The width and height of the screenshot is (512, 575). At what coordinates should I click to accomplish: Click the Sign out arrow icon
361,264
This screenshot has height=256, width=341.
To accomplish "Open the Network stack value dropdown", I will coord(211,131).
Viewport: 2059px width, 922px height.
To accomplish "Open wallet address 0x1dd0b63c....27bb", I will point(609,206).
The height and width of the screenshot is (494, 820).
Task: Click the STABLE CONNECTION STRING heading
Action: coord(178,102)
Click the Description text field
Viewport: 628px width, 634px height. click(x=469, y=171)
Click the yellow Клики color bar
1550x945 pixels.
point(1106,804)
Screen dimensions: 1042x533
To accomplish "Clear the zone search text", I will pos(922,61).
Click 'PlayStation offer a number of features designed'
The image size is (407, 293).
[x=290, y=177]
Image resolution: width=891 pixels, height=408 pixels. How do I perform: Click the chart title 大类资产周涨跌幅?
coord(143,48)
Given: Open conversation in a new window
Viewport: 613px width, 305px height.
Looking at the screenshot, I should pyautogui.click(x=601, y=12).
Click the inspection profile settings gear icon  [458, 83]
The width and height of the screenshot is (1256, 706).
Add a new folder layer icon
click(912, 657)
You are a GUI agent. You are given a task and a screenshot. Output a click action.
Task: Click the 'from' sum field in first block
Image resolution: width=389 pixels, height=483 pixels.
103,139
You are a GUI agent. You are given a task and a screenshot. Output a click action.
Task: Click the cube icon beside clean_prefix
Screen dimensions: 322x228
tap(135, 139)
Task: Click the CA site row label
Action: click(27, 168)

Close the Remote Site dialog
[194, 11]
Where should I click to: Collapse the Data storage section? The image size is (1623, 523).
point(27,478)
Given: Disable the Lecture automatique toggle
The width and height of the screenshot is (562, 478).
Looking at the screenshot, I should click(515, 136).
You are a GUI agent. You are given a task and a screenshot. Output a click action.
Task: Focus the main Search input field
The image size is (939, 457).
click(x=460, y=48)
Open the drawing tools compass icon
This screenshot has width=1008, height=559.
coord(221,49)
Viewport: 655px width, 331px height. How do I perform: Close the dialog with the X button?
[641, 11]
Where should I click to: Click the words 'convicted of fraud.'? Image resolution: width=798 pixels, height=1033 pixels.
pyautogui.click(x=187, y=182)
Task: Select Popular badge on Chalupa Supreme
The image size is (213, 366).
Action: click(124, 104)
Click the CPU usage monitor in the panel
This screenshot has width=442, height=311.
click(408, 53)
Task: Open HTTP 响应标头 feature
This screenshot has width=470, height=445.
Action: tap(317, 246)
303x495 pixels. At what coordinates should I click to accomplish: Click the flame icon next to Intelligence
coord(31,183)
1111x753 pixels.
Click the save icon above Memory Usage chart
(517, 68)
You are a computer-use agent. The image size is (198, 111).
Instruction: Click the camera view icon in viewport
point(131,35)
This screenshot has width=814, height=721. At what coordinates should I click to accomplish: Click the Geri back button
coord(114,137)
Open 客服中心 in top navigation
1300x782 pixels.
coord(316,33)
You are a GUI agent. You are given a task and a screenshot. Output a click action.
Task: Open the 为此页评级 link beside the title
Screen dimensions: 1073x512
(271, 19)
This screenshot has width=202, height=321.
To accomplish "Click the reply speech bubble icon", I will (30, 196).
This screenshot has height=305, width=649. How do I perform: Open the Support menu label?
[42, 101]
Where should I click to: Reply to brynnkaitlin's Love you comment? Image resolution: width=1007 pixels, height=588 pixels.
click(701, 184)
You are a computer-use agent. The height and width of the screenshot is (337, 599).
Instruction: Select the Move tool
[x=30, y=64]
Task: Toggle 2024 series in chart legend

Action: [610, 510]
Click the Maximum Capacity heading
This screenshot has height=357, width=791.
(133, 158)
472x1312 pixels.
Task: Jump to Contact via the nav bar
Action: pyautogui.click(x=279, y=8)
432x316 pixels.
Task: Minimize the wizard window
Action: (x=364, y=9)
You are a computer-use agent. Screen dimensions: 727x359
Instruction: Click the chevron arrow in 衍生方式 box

■ ■ ■

_WORK TASK_
In the data above, find the line that contains "Task: Click the 'from'" and the line that contains "Click the CPU usage monitor in the panel". Repeat exactly those lines and every line between them, and only those.

_OUTPUT FOR THIS TASK_
Task: Click the 'from' sum field in first block
Image resolution: width=389 pixels, height=483 pixels.
103,139
You are a GUI agent. You are given a task and a screenshot. Output a click action.
Task: Click the cube icon beside clean_prefix
Screen dimensions: 322x228
tap(135, 139)
Task: Click the CA site row label
Action: click(27, 168)

Close the Remote Site dialog
[194, 11]
Where should I click to: Collapse the Data storage section? The image size is (1623, 523).
point(27,478)
Given: Disable the Lecture automatique toggle
The width and height of the screenshot is (562, 478).
Looking at the screenshot, I should click(515, 136).
You are a GUI agent. You are given a task and a screenshot. Output a click action.
Task: Focus the main Search input field
The image size is (939, 457).
click(x=460, y=48)
Open the drawing tools compass icon
This screenshot has width=1008, height=559.
coord(221,49)
Viewport: 655px width, 331px height. How do I perform: Close the dialog with the X button?
[641, 11]
Where should I click to: Click the words 'convicted of fraud.'? Image resolution: width=798 pixels, height=1033 pixels.
pyautogui.click(x=187, y=182)
Task: Select Popular badge on Chalupa Supreme
The image size is (213, 366).
Action: click(124, 104)
Click the CPU usage monitor in the panel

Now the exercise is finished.